“Quem eu seria se pudesse ser?”. Essa reflexão, título de uma publicação italiana, traduz as consequências de uma política educacional segregadora, que trabalhava com a representação de que o educando com deficiência era “uma eterna criança, ou um eterno doente que deve ser assistido e reabilitado” (Montobbio, 2007). Essa visão inviabilizou sonhos e projetos de futuro para muitos jovens com deficiência no Brasil e no mundo, pois negou o direito a uma educação para todos e a possibilidade de participação social, ao manter a institucionalização em escolas ou classes especiais.

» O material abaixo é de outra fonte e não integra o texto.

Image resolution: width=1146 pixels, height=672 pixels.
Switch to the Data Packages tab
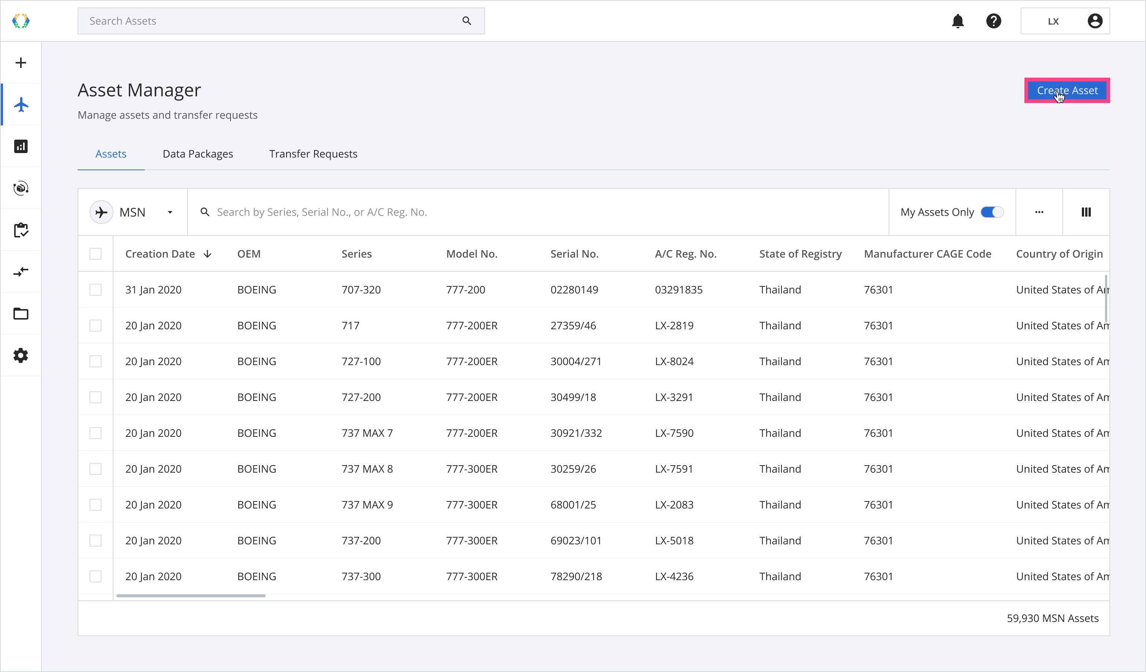coord(198,154)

A exclusão das pessoas com deficiência não foi restrita apenas ao ambiente escolar, mas também ao cultural, político e econômico, revelando um processo histórico de hierarquização social em que as diferenças foram tratadas como inferioridade, sem valor social e de forma desigual na garantia de direitos e de cidadania. A ruptura com o paradigma da segregação vem se concretizando nas últimas décadas, principalmente a partir de 1988, quando a Constituição Federal elegeu como fundamentos a cidadania e a dignidade da pessoa humana (art.1), garantindo o direito à igualdade, e tendo como um dos seus objetivos fundamentais a promoção do bem de todos, sem preconceitos de origem, raça, cor, idade e quaisquer outras formas de discriminação (art.3, Inciso IV).
Ao ratificar a Convenção sobre os Direitos da Pessoa com Deficiência, a legislação brasileira garante um sistema educacional inclusivo, em todos os níveis, assegurando ”o pleno desenvolvimento do potencial humano e do senso de dignidade e autoestima, além do fortalecimento do respeito pelos direitos humanos, pelas liberdades fundamentais e pela diversidade humana”. (Brasil, 2010).
Apesar dos avanços legais, ainda há muitos desafios para a efetivação dos direitos das crianças e jovens com deficiência à educação inclusiva, dentre eles está a superação dos paradigmas educacionais centrados na acumulação do saber e da homogeneidade, para “a partir do reconhecimento e valorização da diversidade como fator de enriquecimento do processo educacional provocar mudanças na escola e na formação docente, propondo uma reestruturação da escola que beneficie a todos os alunos” (Mantoan, 2008).
O ingresso na escola regular para muitos estudantes e suas famílias é a superação, muitas vezes, das barreiras atitudinais, de enfrentar a discriminação e o preconceito. Porém, para garantir a permanência, outras barreiras deverão ser identificadas e superadas por meio de práticas colaborativas, significativas e contextualizadas em sala de aula, a reorganização dos espaços e tempos escolares, o desenvolvimento de uma cultura que conviva com a diferença e a oferta do atendimento educacional especializado como subsídio aos alunos, professores e familiares.
A Educação inclusiva é uma garantia de direitos, mas além do direito, como afirmava Hanna Arendt, “é o ponto em que decidimos se amamos as nossas crianças o bastante para não expulsá-las de nosso mundo e abandoná-las a seus próprios recursos, e tampouco arrancar de suas mãos a oportunidade de empreender alguma coisa nova e imprevista para nós, preparando-as, em vez disso, com antecedência, para a tarefa de renovar um mundo comum”.
Texto da Coordenadora da Educação Inclusiva no Instituto Dom Barreto – Viviane Faria.